• [Description of the task]
Your output should be the lines from the start of the data through the line containing "[More] (352, 48)", exactly and nothing more.

Saved data entries

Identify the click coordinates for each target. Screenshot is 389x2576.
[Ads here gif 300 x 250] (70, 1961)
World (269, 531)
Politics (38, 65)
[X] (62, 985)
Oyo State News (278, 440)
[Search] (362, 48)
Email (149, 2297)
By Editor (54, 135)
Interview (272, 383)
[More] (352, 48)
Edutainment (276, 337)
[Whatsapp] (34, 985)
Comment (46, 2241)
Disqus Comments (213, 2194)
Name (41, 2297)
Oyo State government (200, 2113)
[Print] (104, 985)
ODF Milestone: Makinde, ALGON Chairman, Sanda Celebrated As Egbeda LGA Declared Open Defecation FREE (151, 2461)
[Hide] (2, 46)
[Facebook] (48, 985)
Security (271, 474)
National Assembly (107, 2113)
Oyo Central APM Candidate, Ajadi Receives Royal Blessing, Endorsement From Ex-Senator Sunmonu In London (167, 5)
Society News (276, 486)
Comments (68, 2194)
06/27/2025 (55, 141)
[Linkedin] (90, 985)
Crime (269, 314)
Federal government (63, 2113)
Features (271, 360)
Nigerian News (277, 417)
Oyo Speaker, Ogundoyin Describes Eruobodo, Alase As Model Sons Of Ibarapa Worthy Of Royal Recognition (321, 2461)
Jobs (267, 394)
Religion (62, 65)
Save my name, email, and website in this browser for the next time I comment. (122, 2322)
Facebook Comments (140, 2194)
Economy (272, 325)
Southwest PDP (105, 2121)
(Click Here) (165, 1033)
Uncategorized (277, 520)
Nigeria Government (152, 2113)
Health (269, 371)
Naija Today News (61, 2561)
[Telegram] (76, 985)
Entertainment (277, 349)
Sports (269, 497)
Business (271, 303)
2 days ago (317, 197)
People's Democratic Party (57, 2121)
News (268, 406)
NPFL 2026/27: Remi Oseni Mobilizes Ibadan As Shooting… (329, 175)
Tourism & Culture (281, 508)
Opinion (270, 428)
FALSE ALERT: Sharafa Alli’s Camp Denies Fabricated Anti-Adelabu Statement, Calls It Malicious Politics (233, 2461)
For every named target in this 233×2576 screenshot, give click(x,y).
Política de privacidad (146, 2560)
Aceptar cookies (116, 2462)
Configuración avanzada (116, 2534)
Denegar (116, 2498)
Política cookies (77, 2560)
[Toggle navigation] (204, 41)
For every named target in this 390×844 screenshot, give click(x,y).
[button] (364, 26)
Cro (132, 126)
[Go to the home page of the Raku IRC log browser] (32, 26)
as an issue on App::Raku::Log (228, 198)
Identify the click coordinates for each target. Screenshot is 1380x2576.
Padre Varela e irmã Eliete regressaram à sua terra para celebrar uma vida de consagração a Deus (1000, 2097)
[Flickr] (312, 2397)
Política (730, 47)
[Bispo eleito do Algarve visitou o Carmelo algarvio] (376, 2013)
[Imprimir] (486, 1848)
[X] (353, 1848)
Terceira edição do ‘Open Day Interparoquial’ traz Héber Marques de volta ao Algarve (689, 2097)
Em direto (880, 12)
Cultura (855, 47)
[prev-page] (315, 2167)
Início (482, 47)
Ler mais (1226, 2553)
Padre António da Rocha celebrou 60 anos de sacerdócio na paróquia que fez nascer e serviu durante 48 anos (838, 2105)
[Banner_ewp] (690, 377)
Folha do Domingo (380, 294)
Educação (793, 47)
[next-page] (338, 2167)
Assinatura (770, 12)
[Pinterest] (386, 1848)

• [Output of the task]
Identify the click coordinates for each target. Screenshot is 389x2576.
[Ads here gif 300 x 250] (70, 1961)
World (269, 531)
Politics (38, 65)
[X] (62, 985)
Oyo State News (278, 440)
[Search] (362, 48)
Email (149, 2297)
By Editor (54, 135)
Interview (272, 383)
[More] (352, 48)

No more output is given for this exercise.